### Task
The reply should consist solely of the lines from the one that holds "Toggle the library sidebar panel icon" through the last line of the material, reproduced exactly; no pictures belong in it.

### Recorded data
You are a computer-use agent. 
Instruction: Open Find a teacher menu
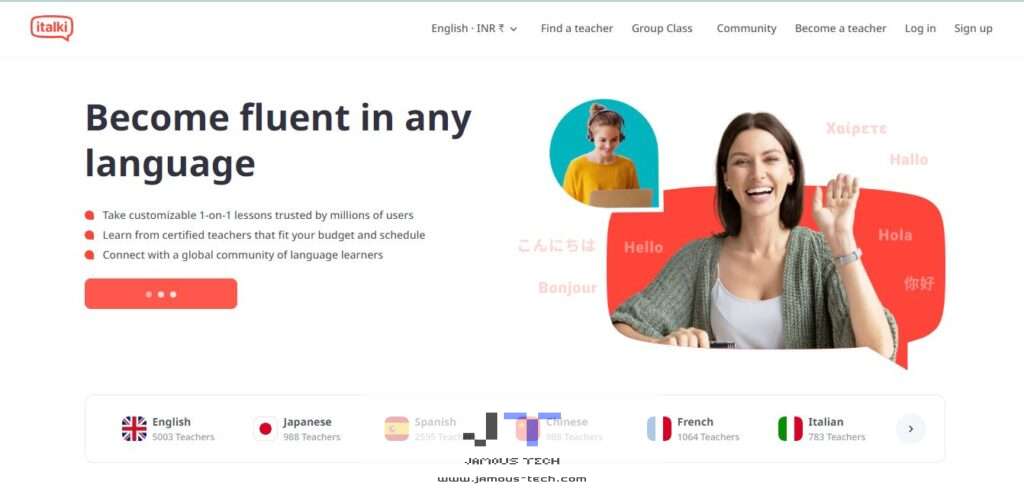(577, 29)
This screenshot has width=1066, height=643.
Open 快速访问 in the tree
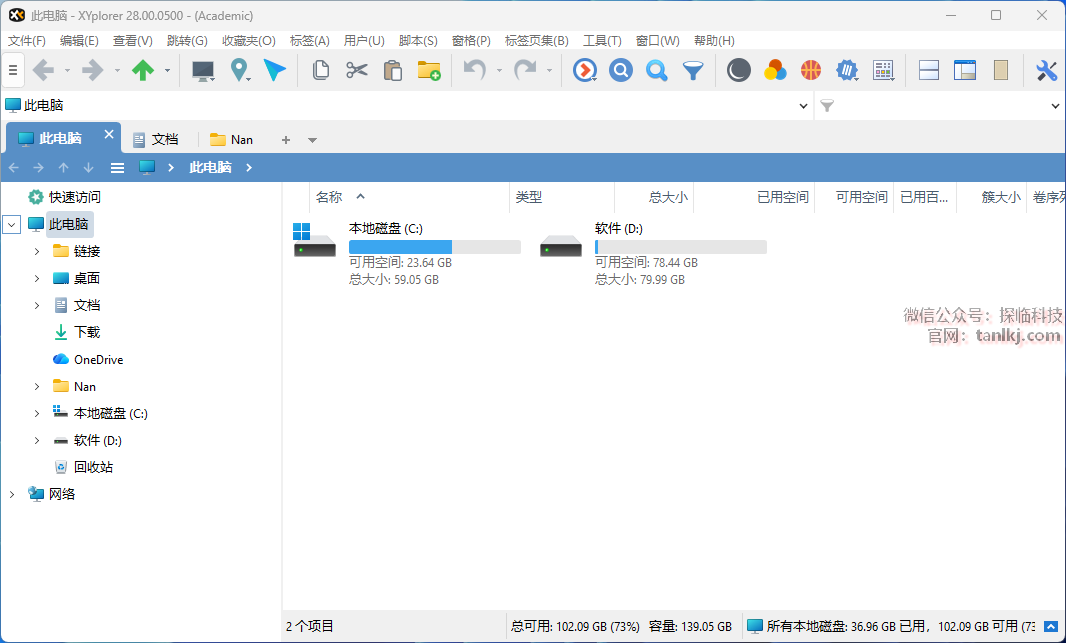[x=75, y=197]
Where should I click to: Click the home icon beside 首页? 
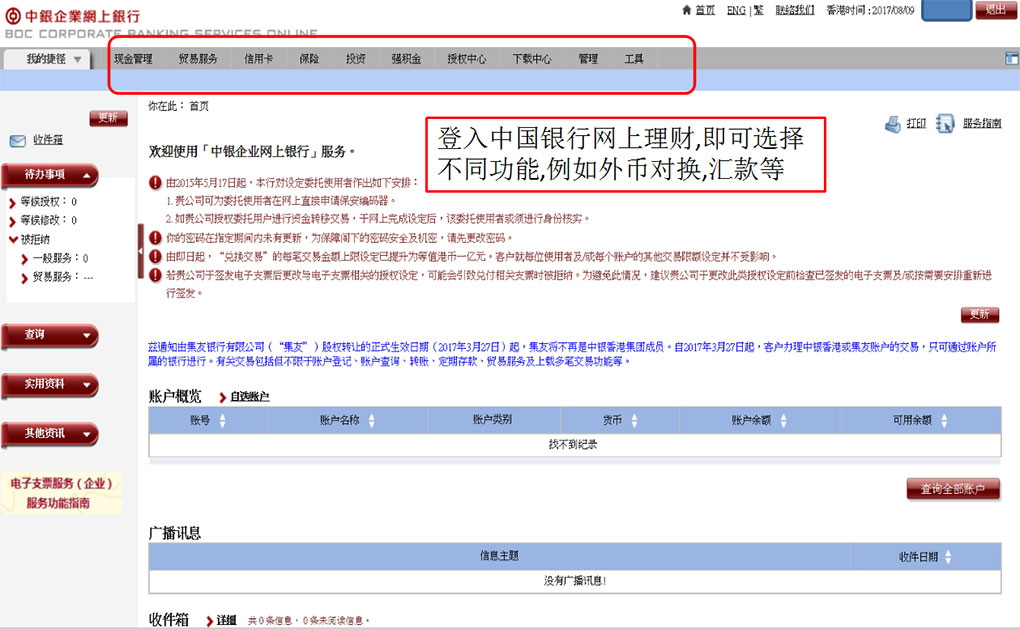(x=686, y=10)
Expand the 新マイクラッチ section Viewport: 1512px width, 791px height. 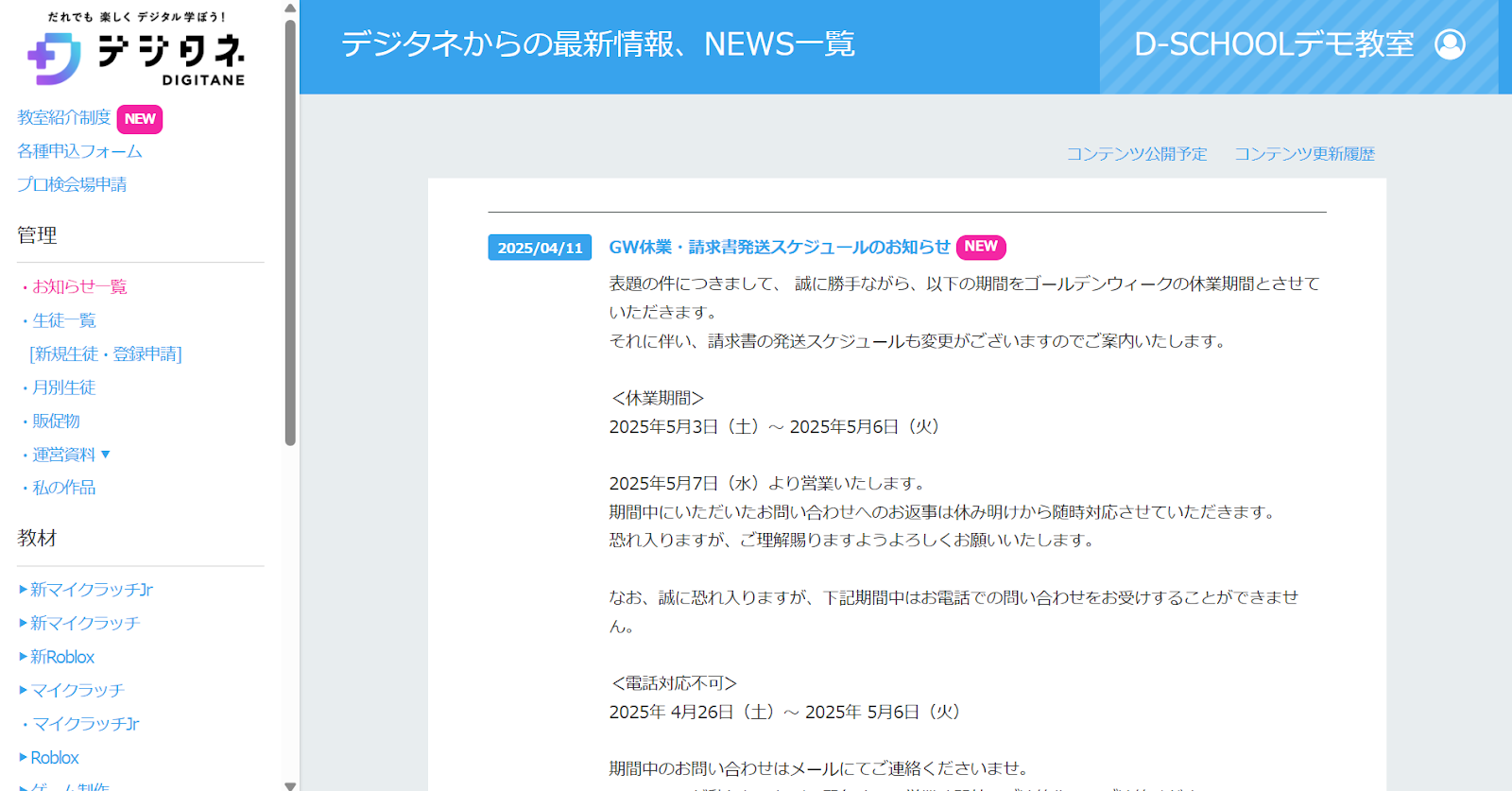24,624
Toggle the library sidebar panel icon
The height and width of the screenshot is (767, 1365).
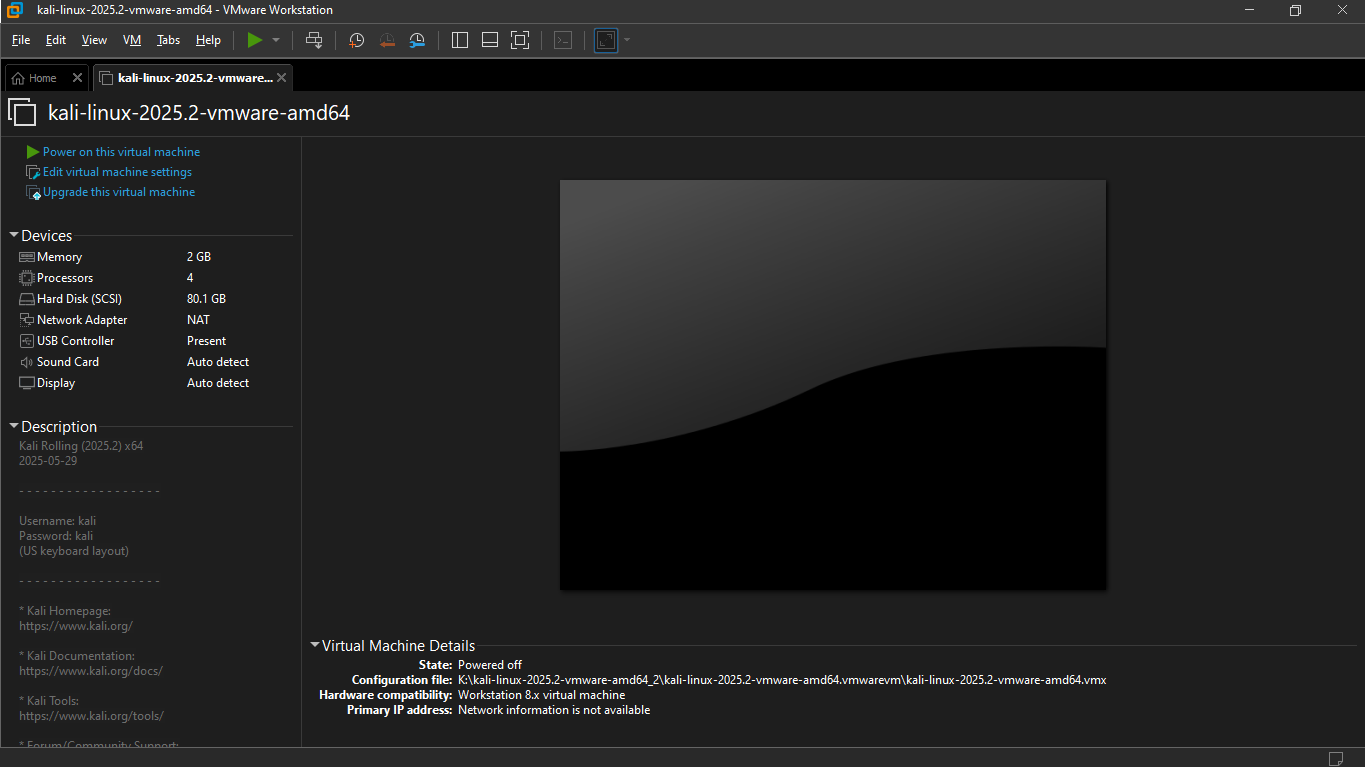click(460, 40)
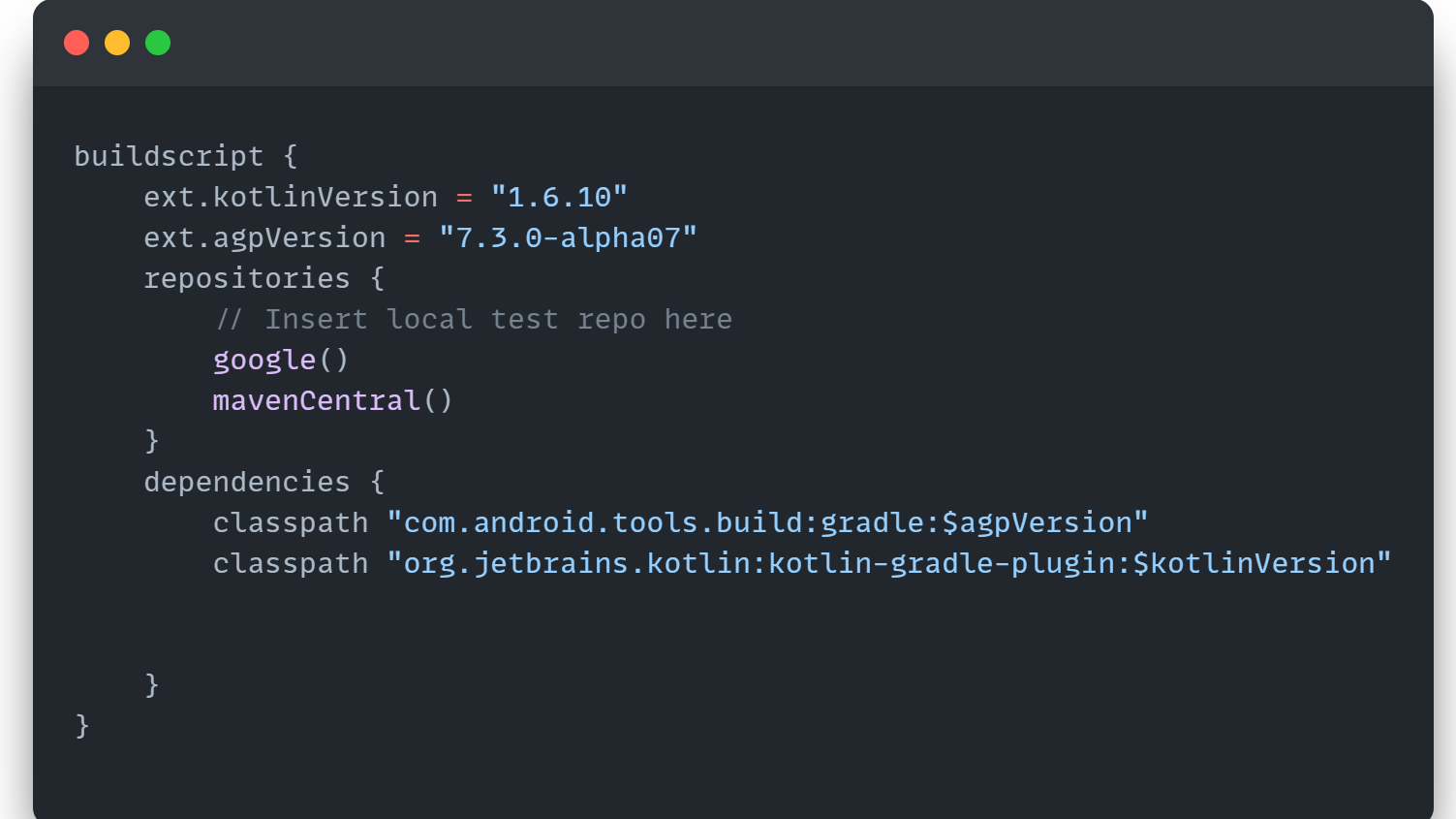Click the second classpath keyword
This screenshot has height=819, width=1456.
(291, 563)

### Solution to this task
Toggle the library sidebar panel icon
The height and width of the screenshot is (767, 1365).
click(460, 40)
Click the second classpath keyword
This screenshot has height=819, width=1456.
(291, 563)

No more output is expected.